• [Task item]
Only the number is needed: how many lines of the entries below contain the word "output".

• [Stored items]
###
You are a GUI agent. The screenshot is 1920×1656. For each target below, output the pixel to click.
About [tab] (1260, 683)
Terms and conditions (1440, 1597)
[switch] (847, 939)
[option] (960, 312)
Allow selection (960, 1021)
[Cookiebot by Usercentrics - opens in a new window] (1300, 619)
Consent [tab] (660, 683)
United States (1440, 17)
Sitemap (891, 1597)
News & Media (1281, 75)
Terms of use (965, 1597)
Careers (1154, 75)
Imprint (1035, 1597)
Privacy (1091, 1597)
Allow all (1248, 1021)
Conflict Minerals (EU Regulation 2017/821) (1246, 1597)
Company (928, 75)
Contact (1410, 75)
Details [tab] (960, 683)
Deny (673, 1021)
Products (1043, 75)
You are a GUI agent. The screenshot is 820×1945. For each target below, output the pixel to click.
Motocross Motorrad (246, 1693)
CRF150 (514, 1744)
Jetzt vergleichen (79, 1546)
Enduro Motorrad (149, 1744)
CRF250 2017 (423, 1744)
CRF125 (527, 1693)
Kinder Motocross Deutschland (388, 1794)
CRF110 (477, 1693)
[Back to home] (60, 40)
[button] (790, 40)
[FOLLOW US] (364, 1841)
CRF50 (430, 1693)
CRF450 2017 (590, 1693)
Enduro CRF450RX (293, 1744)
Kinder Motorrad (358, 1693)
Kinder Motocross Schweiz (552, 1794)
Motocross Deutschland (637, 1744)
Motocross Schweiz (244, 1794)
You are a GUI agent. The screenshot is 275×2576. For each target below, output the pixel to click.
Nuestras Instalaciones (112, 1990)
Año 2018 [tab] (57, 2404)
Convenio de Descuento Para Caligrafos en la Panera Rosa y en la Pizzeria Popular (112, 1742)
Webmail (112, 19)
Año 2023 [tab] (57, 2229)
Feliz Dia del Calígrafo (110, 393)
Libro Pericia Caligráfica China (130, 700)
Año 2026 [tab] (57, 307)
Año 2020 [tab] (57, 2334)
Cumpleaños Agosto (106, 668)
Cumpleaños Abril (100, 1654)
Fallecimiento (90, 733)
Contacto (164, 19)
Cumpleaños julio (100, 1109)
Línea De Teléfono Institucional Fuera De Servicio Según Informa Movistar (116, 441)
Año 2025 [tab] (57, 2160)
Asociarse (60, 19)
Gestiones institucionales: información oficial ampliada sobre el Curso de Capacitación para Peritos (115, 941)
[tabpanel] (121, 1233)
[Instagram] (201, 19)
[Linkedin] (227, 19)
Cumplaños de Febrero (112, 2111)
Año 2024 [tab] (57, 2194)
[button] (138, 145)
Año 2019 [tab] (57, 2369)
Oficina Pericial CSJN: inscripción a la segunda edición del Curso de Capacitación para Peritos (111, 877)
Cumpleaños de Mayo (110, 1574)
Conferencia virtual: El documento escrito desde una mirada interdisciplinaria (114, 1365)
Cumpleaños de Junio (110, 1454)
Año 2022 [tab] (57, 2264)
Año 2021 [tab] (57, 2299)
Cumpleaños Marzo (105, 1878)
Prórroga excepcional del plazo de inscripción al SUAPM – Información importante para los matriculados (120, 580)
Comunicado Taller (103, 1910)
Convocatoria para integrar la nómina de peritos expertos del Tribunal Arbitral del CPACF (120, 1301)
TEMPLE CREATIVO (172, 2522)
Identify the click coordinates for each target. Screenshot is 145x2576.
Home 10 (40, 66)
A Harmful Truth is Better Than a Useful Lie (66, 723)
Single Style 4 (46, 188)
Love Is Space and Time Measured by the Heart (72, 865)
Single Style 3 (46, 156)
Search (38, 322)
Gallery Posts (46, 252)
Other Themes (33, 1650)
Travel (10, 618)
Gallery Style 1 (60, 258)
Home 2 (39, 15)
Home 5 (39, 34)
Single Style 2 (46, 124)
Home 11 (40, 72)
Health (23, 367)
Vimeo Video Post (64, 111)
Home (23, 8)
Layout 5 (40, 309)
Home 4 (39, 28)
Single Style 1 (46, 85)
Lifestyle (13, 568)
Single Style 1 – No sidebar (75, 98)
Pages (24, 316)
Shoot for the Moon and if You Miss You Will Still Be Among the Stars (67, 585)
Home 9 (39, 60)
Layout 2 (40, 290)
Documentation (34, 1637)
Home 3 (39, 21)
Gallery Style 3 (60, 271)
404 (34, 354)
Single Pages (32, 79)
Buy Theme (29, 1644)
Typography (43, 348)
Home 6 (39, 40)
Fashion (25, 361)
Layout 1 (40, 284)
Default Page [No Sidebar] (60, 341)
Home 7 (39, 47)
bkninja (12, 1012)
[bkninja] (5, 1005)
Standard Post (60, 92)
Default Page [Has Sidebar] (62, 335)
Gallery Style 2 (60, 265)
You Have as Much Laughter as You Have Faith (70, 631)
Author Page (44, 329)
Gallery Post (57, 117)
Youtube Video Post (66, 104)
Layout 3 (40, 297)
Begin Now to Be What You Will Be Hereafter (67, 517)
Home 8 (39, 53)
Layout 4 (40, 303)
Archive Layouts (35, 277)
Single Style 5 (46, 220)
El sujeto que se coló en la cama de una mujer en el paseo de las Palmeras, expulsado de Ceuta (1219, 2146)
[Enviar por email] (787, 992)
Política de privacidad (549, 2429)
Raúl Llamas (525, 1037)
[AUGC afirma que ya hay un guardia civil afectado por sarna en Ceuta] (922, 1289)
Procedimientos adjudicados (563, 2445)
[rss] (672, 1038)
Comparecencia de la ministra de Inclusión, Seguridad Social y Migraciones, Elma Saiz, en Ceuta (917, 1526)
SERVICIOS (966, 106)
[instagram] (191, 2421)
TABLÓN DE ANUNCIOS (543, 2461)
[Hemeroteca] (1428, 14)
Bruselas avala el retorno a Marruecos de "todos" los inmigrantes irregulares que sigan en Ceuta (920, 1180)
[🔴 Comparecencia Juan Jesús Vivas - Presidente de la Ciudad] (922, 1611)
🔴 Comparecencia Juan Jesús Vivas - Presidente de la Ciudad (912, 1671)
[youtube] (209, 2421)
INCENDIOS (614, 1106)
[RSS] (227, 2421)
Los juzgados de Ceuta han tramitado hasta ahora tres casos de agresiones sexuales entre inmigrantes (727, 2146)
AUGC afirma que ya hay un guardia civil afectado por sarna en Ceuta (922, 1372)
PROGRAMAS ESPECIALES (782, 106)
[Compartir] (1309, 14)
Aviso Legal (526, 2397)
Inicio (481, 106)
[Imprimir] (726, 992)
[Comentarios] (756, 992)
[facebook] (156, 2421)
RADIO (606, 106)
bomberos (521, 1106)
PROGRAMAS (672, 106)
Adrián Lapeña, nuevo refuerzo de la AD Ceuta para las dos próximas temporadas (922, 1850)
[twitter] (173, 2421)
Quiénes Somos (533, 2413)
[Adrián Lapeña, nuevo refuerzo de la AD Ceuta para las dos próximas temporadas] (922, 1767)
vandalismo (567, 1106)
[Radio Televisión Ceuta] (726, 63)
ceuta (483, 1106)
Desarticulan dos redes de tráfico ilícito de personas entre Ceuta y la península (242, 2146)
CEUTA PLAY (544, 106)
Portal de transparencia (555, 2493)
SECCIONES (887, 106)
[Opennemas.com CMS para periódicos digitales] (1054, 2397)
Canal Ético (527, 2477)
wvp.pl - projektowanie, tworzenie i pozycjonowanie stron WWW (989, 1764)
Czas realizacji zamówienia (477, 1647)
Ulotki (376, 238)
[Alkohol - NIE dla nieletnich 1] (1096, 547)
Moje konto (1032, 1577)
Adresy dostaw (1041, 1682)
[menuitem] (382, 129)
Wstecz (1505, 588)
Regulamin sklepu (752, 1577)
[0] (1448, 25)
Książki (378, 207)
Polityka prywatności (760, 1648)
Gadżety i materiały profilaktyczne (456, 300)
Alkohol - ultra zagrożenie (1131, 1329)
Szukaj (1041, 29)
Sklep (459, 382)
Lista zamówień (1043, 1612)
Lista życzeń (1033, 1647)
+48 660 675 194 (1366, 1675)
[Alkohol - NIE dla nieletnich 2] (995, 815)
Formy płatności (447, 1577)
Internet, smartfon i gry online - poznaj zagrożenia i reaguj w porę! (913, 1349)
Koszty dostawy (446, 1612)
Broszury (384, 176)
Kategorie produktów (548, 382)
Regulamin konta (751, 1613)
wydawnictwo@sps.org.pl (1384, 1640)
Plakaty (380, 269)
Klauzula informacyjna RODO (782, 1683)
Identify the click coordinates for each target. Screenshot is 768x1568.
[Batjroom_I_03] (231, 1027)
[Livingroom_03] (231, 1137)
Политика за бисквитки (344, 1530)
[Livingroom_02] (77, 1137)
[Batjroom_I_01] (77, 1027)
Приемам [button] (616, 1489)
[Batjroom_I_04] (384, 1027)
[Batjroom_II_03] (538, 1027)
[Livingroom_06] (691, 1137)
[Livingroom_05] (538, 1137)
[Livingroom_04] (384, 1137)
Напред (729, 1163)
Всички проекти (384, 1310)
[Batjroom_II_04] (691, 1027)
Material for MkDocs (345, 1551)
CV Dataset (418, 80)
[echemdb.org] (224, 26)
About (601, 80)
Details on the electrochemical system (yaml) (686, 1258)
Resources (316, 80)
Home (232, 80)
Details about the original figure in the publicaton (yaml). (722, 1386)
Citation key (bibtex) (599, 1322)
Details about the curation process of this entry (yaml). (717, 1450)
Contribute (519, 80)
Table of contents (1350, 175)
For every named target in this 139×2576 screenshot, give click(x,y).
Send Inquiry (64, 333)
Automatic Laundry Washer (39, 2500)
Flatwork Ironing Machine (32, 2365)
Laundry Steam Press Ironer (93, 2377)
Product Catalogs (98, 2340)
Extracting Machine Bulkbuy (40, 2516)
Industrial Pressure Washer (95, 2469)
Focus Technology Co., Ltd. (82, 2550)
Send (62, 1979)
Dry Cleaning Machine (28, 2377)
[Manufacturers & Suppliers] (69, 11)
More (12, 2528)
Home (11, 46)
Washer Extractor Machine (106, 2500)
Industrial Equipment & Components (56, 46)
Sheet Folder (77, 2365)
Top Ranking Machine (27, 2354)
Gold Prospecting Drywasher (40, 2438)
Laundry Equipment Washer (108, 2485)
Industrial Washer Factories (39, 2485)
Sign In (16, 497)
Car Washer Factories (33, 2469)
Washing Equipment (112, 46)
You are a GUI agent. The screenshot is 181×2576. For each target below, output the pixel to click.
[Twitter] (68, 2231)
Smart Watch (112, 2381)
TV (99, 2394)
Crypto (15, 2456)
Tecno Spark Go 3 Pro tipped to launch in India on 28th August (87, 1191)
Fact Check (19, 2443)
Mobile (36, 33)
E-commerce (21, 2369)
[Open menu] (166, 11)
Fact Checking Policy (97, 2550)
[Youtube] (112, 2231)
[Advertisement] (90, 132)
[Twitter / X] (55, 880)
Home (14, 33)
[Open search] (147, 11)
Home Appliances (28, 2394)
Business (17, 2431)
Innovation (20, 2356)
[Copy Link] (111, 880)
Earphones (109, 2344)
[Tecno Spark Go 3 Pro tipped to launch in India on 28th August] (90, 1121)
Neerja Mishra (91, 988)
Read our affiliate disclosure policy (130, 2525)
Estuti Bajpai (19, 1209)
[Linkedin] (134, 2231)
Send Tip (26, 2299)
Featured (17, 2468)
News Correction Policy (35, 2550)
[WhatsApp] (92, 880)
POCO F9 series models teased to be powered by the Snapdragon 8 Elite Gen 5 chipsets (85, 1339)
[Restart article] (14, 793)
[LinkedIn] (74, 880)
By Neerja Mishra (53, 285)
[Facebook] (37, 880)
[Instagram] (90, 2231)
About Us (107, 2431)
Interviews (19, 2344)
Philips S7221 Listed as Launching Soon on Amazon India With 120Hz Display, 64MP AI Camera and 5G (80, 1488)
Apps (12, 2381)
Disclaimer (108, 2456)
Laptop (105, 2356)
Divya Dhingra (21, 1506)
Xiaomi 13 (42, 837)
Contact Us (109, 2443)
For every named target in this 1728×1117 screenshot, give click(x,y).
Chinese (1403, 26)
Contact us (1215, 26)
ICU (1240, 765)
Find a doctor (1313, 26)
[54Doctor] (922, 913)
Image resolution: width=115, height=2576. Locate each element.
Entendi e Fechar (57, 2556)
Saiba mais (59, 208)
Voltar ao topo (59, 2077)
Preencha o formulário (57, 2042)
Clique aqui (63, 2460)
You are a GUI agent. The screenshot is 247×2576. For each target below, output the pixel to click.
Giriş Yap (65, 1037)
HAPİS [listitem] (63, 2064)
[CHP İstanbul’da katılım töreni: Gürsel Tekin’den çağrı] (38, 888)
###
• [Finished exercise]
5